Work task: Search the listing below for the word "click" and return each line that contains it.

%%

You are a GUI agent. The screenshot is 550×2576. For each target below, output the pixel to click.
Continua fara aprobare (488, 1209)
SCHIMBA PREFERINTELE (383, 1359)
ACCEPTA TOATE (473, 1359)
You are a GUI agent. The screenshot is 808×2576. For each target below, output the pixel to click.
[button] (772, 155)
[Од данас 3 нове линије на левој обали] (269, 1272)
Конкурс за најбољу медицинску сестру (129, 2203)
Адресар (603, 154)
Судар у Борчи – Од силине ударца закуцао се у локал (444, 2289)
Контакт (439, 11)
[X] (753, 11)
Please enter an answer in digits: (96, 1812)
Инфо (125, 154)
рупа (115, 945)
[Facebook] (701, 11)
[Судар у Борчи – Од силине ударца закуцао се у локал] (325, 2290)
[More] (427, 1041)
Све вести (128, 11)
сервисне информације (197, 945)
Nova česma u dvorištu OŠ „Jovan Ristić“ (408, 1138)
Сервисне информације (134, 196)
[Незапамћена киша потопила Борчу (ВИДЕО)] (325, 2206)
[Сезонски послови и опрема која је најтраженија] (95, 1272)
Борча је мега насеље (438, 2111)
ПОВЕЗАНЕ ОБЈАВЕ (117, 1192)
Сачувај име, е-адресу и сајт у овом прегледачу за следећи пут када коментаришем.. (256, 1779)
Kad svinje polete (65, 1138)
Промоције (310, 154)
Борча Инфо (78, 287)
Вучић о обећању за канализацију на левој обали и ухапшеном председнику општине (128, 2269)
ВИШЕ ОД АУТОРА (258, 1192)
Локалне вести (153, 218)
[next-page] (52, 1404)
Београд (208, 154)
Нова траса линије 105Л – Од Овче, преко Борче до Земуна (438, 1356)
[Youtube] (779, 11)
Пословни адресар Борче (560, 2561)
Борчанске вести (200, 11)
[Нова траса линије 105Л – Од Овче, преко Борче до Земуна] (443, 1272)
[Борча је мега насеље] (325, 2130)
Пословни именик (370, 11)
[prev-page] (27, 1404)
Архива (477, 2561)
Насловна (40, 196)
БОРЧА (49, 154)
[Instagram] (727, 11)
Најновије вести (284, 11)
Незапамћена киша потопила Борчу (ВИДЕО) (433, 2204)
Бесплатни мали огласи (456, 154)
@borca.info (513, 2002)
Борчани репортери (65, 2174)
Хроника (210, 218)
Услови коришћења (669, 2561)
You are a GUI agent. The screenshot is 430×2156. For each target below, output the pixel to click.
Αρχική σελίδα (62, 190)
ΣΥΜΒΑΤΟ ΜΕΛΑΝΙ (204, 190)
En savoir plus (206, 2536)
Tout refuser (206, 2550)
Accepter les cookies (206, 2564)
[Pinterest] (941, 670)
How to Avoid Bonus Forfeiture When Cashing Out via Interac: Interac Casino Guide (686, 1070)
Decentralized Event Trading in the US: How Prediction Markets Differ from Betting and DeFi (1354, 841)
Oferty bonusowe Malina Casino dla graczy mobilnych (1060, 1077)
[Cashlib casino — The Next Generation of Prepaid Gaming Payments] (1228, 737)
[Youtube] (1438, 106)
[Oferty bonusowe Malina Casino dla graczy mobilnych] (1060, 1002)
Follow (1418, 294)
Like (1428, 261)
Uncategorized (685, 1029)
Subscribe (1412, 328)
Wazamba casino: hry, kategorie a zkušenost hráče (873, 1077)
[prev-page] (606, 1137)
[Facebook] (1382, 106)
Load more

%%

Written solution:
You are a GUI agent. The screenshot is 550×2576. For each target below, output the pixel to click.
You are a GUI agent. The screenshot is 808×2576. For each target below, output the pixel to click.
You are a GUI agent. The screenshot is 430×2156. For each target below, output the pixel to click.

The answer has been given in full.